** Task list **
**1)** Using the article on wild pigs in Texas, answer these:
(a) Who changed the Texas Administrative Code to allow poison lures?
(b) According to the Gizmodo report, how much do feral hogs cost the U.S. each year?
(c) What is the estimated feral pig population in Texas?
**2)** Pick up the article on wild pigs in Texas after its last paragraph and write what comes next.

** Source document **
Texas Approves Pesticide Targeting Wild Pigs

But hunters and conservationists are concerned that other animals will be exposed to the toxin

Wild pigs lack natural predators in much of the United States. Public Domain

Earlier this week, Sid Miller, the Texas Agriculture Commissioner, changed the Texas Administrative Code to allow for the limited use of poison lures to keep wild hogs in check. The move comes as Texans (and folks around the country) have grown increasingly frustrated with rapidly growing and rampant feral pig populations.

Writing for Gizmodo earlier this month, Ryan F. Mandelbaum reports that feral hogs annually cost the U.S. $1.5 billion. Lacking any natural predators in much of the country, the invasive pigs run roughshod on crops across parts of 39 states, particularly in the south.

The pigs have especially flourished in Texas, with an estimated population in excess of 1.5 million. Asher Price of the Austin American-Statesman reports the feral hogs cause at least $50 million in damages per year through destruction of crops, livestock tanks, and untold damage to manicured suburban landscapes.

** Data shown **
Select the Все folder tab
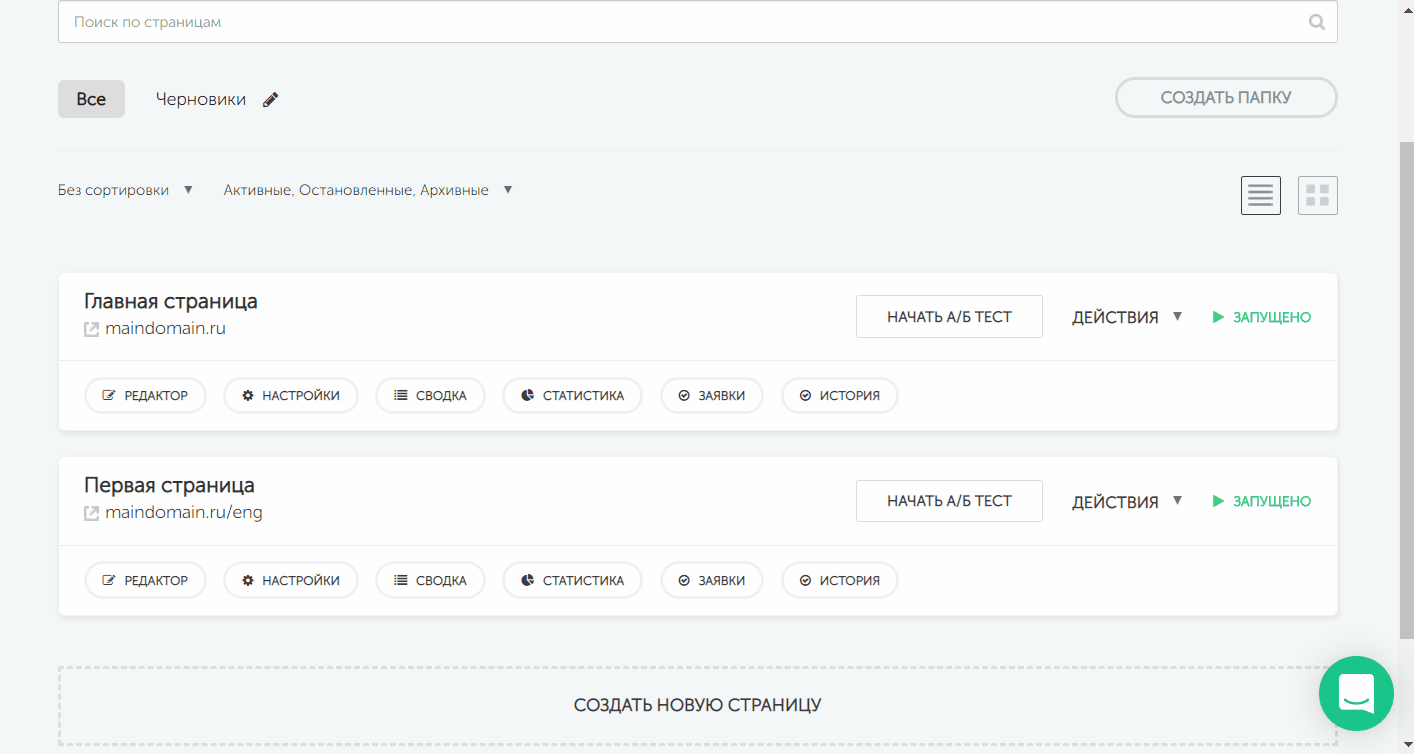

** Activity answers **
**1)**
(a) Sid Miller, the Texas Agriculture Commissioner
(b) $1.5 billion
(c) More than 1.5 million

**2)**
After years of unchecked population growth—sows typically produce two litters a year of four to six piglets per litter, Price writes—Texans appear to finally have had enough. The state already kills over 27,500 hogs a year on average through aerial killing (via helicopters), but Miller hopes the chemical approach will give humans the upper hand.

“If you want them gone, this will get them gone,” Miller tells Price.

To combat the pigs, Miller approved the use of a pesticide called "Kaput Feral Hog Lure." Price explains that the product is baited food laced with warfarin, a blood thinner used for humans that is lethal to hogs.

But the revision of state rules has upset hunters who prefer hunting and trapping methods over chemicals. Over 8,700 hunters have signed on in opposition to the measure.

Hunters and conservationists opposed to the change in the code are concerned that scavengers like coyotes and buzzards may be exposed to the poison and spread it throughout the ecosystem. As Eydin Hansen, the vice president of the Texas Hog Hunters Association, tells CBS News, “We don’t think poison is the way to go.”

Kaput refutes this argument, however, and claims the low toxicity product poses a “decreased risk to non-targets.” The Environmental Protection Agency approved the use of the product in January.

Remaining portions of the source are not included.